Fig. 9 is a graph of the frequency shift of the position of the maximum attenuation in GHz on the y-axis for the prior art DE 10256624B 4 (curve G1) and for the λ -quarter wave trap of fig. 8 (curve G2) with respect to the enlargement of the gate gap in mm on the x-axis.

In the prior art, the ideal effective frequency is much more shifted than the λ -quarter wave trap according to the invention when the gate gap is enlarged. The fact that the lambda-quarter wave trap according to the invention reacts much less to changes in the gate gap means that the gate can be opened even more before the leakage radiation reaches an impermissibly high value.
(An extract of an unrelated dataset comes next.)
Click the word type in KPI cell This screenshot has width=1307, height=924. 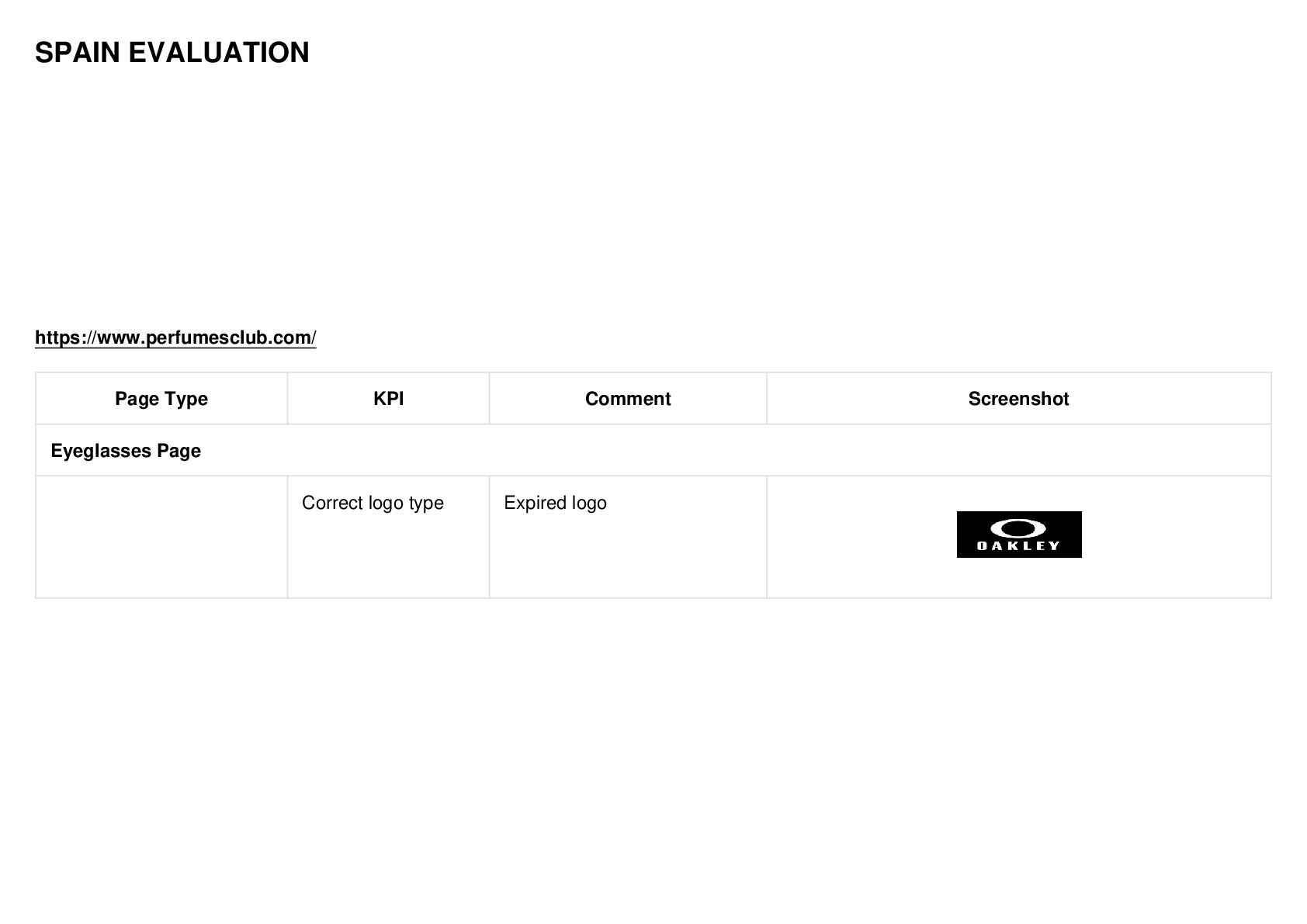click(426, 504)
In particular, greater stability with respect to thermal movements and manufacturing tolerances therefore results, which brings about significant advantages in particular for the production process.

Fig. 10 shows a diagram of the attenuation in dB on the y-axis with respect to the frequency in GHz on the x-axis, with attenuation curves H1 and H2 for the characterization of the prior art DE 10256624B 4 and with attenuation curves H3 and H4 for the characterization of the λ -quarter wave trap with the trap structure 77 according to fig. 7. The attenuation curves H1 and H3 describe the attenuation produced at small angles of incidence θ = 7 °, while the attenuation curves H2 and H4 describe the attenuation produced at large angles of incidence θ = 40 °. The smaller the shift in the desired effective frequency when the angle of incidence θ of the microwave radiation from the cooking chamber 4 varies, the lower the leakage radiation can be better ensured by the lambda-quarter wave trap or choke profile.

The trap structure 77 of fig. 7, which has elliptically or generally annularly shaped teeth, compensates the influence of obliquely incident electromagnetic microwaves significantly more effectively than in the prior art. This embodiment has a particularly reliable attenuation function as a microwave trap due to the lower sensitivity with respect to changes in the angle of incidence θ.

Of course, the invention is not limited to the embodiments shown.

Thus, the features of the different embodiments can be combined arbitrarily. For example, oval teeth can also be bent into the cavity and/or different types of teeth can be present on the metal tongue.

"a", "an", etc. can mean in general a single number or a plurality of numbers, especially in the sense of "at least one" or "one or more", etc., as long as this is not explicitly excluded, for example by the expression "exactly one".

The numerical designation can also encompass not only the numbers just specified but also common tolerance ranges, as long as this is not explicitly excluded.

List of reference numerals

1 microwave cooking appliance

2 door

3 charging opening

4 cooking chamber

5 muffle furnace

6 trap structure

7 door flange

8 choke profile

9 open side of choke profile

10 metal tongue inside

11 metal tongue at outside

12 microwave entrance gap

13 glass disk

14 cavity

15 parallel overlap region

16 cover surface

17 door gap

18 view grid

19 sealing Material (adhesive)

21 microwave cooking utensil

22 door

23 metal tongue on the outside

24 choke profile

25 cavity

26 trap structure

31 microwave cooking appliance

32 door

33 metal tongue in

34 choke profile

35 cavity

36 trap structure

44 tooth

45 separating gap

54 teeth

55 separating slit

61 microwave cooking utensil

62 door

63 metal tongue at outside

64 teeth

65 cavity

66 choke profile

67 trap structure

68 separation slit

71 microwave cooking appliance

72 door

73 metal tongue outside

74 teeth

75 microwave-entrance slit

76 interruption portion

77 trap structure

78 choke profile

B bending line

C bending line

F1-F4 decay Curve

Curves of positions of highest attenuation of G1-G2

Attenuation curves H1-H4

And (3) a P-shaped material direction.